As perdas com as restrições da pista do aeroporto foram por anos apontada pela Agenda 2020 como um dos grandes fatores de perdas para o Estado, tanto do ponto de vista privado – empresas são obrigadas a transportar o que seria carga aérea por rodovia, geralmente até Viracopos, em Campinas, para só então embarcá-las em aviões cargueiros. Se a Fraport conseguir tirar a ampliação da pista do atoleiro, ganha o concessionário, ganham as empresas e ganha o Estado, que vai arrecadar mais.
Por mais que a realidade brasileira possa surpreender, a expertise da Fraport é inquestionável. A empresa que administraFrankfurt também levou Fortaleza, mas o tamanho do ágio que aceitou por Porto Alegre passa um recado: as finanças públicas podem estar falidas, mas a economia gaúcha não se resume aos cofres do Piratini e é suficientemente atrativa para um grupo deste tamanho fazer uma aposta ousada no Estado.
HORA DE IR ALÉM DO DISCURSO
Ana Cândida Carvalho, sócia na área de infraestrutura do TozziniFreire Advogados, chegou a assessorar interessados nos leilões, que acabaram desistindo. Ela reitera que, do ponto de vista jurídico, o aeroporto de Porto Alegre era o que representava “complexidade” aos interessados:
– Era exatamente essa a percepção, a de um ativo mais difícil de enfrentar em razão dessa complexidade jurídica. Mas o que levou a um ágio tão alto foi a vocação de carga do Salgado Filho.

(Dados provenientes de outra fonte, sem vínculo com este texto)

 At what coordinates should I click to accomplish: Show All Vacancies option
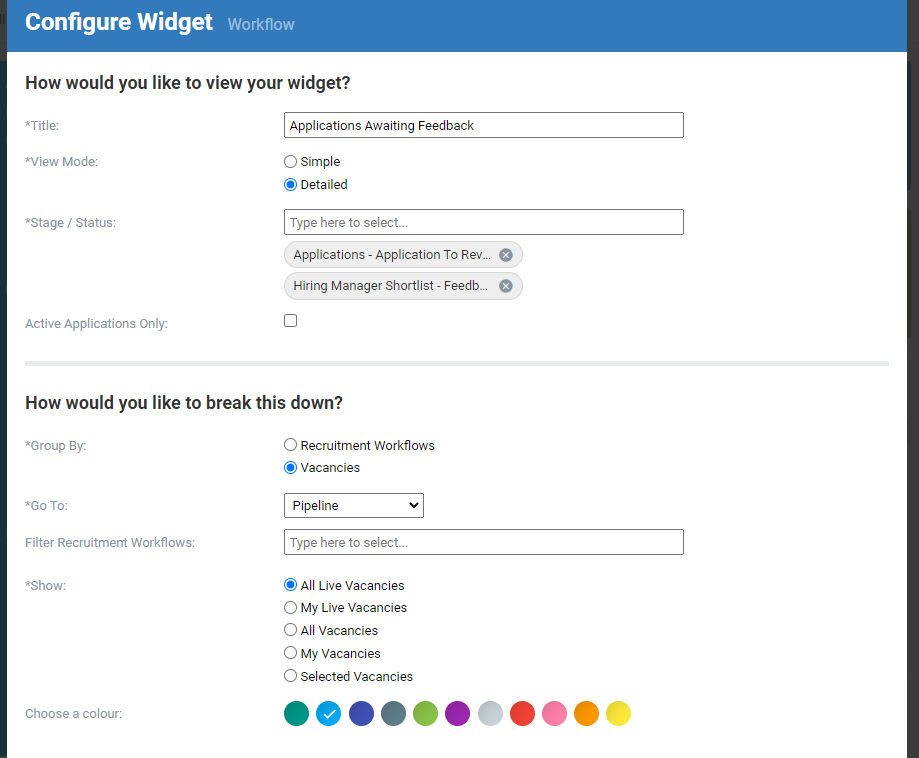point(290,630)
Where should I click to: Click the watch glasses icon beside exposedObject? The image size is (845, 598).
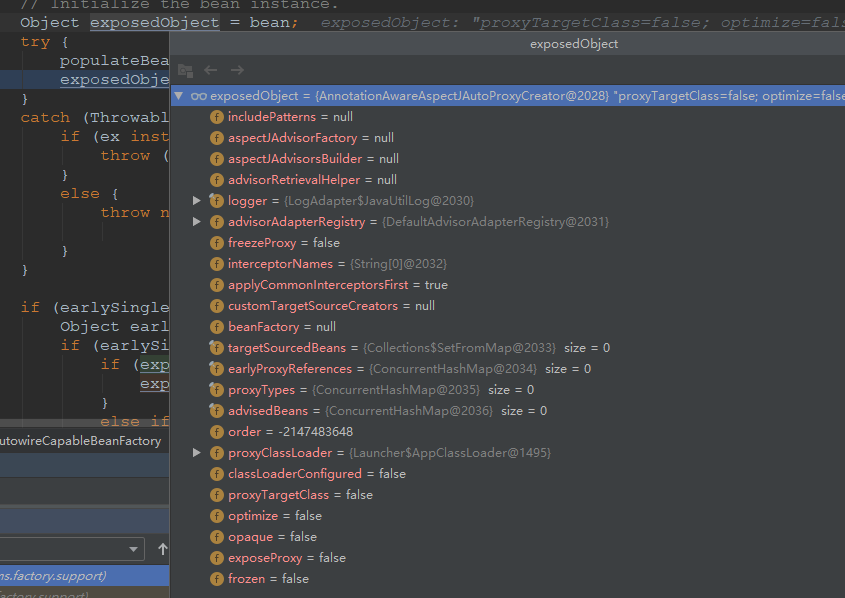click(199, 96)
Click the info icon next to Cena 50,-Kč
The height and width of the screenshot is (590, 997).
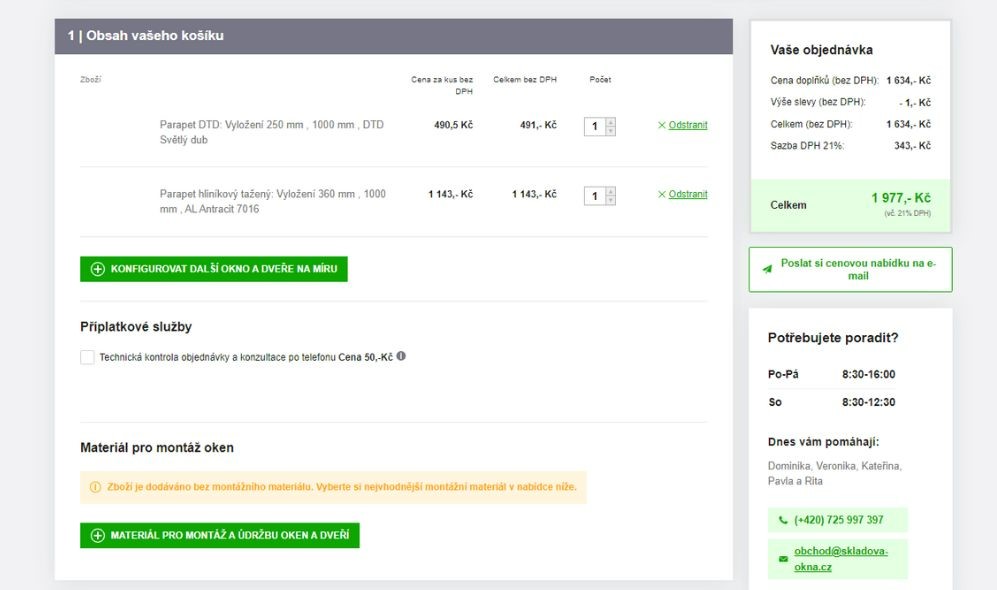(x=401, y=356)
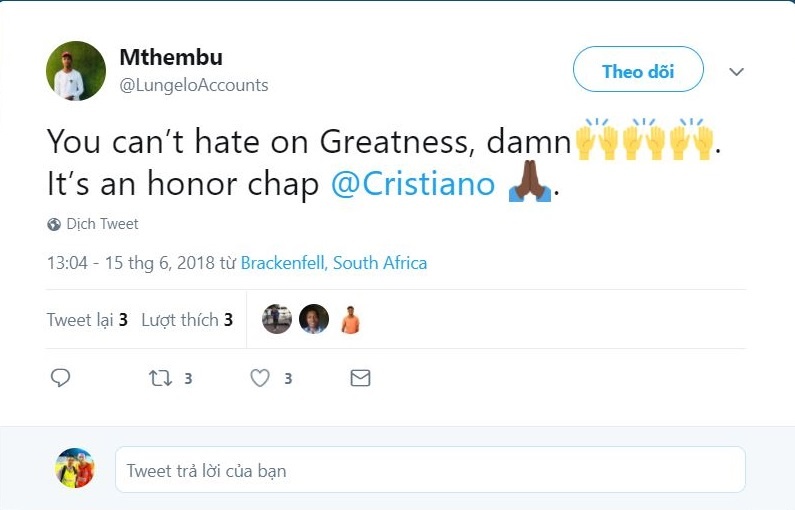Show the Tweet lại 3 retweets list
The height and width of the screenshot is (510, 795).
pos(87,320)
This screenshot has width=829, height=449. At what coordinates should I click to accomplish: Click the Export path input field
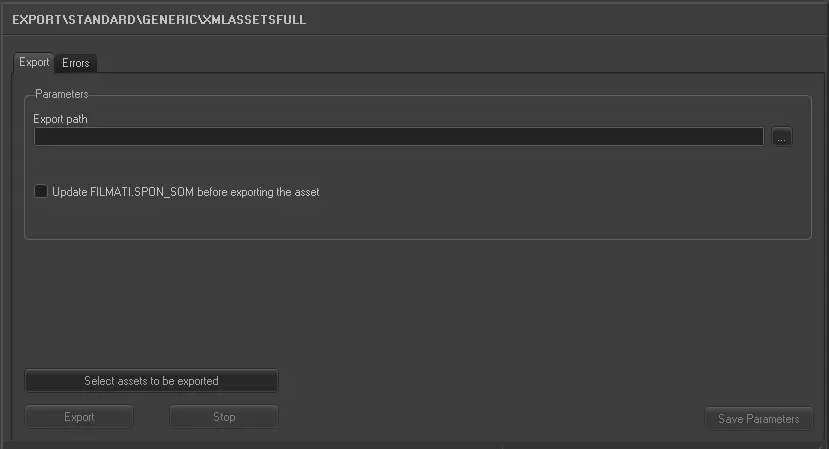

Para atingir o potencial, porém, pondera que será preciso passar pelas questões de entorno, como as desapropriações e as licenças ambientais. A tarefa de remover a Vila Nazaré, essencial para que o aeroporto seja homologado, é do concessionário. É por isso que a primeira manifestação de Aletta von Massenbach, vice-presidente e executiva-sênior de investimentos globais da Fraport, ontem, depois do leilão, foi pedir parceria da administração pública, estadual e municipal.
Apropriar-se das oportunidades que o resultado do leilão do aeroporto Salgado Filho representa exige que todos os envolvidos arregacem as mangas e tratem de viabilizar as obras. Não para permitir que os alemães ganhem dinheiro, o que podem fazer em outra latitude. Para que os gaúchos parem de perder.